### Assigned task
Please keep pictures out and return the lines below exactly, from the one holding "Given: Click the Dayparting section heading" through the last, both included.

### Records provided
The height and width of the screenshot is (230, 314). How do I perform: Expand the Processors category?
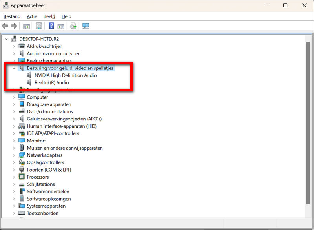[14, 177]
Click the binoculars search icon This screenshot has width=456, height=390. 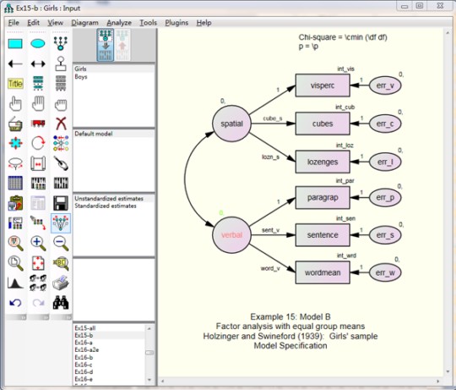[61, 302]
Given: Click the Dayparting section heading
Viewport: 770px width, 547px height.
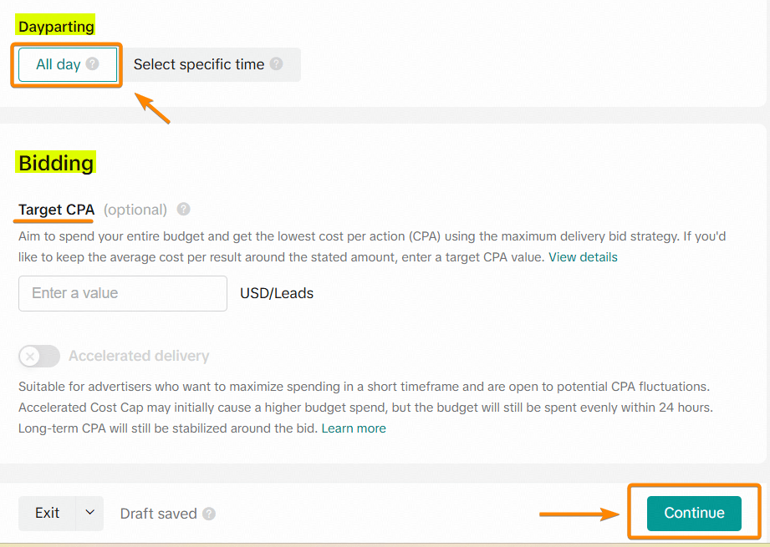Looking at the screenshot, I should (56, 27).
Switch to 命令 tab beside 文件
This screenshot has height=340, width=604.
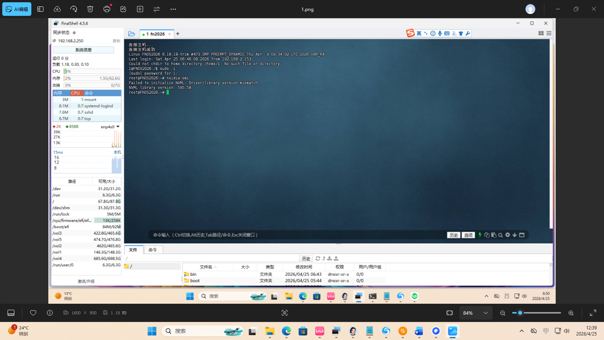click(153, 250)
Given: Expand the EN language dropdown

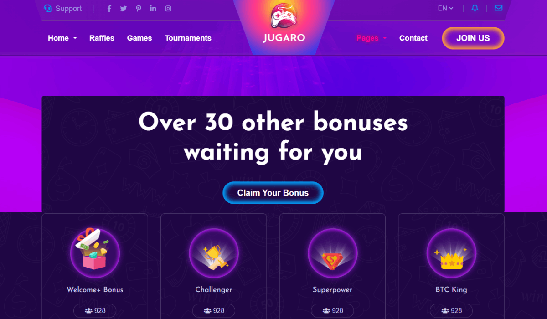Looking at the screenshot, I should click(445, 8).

### Task response
Given: Click the Dayparting section heading
Viewport: 770px width, 547px height.
Looking at the screenshot, I should (56, 27).
Switch to 命令 tab beside 文件
This screenshot has height=340, width=604.
click(153, 250)
Given: Expand the EN language dropdown

Looking at the screenshot, I should click(445, 8).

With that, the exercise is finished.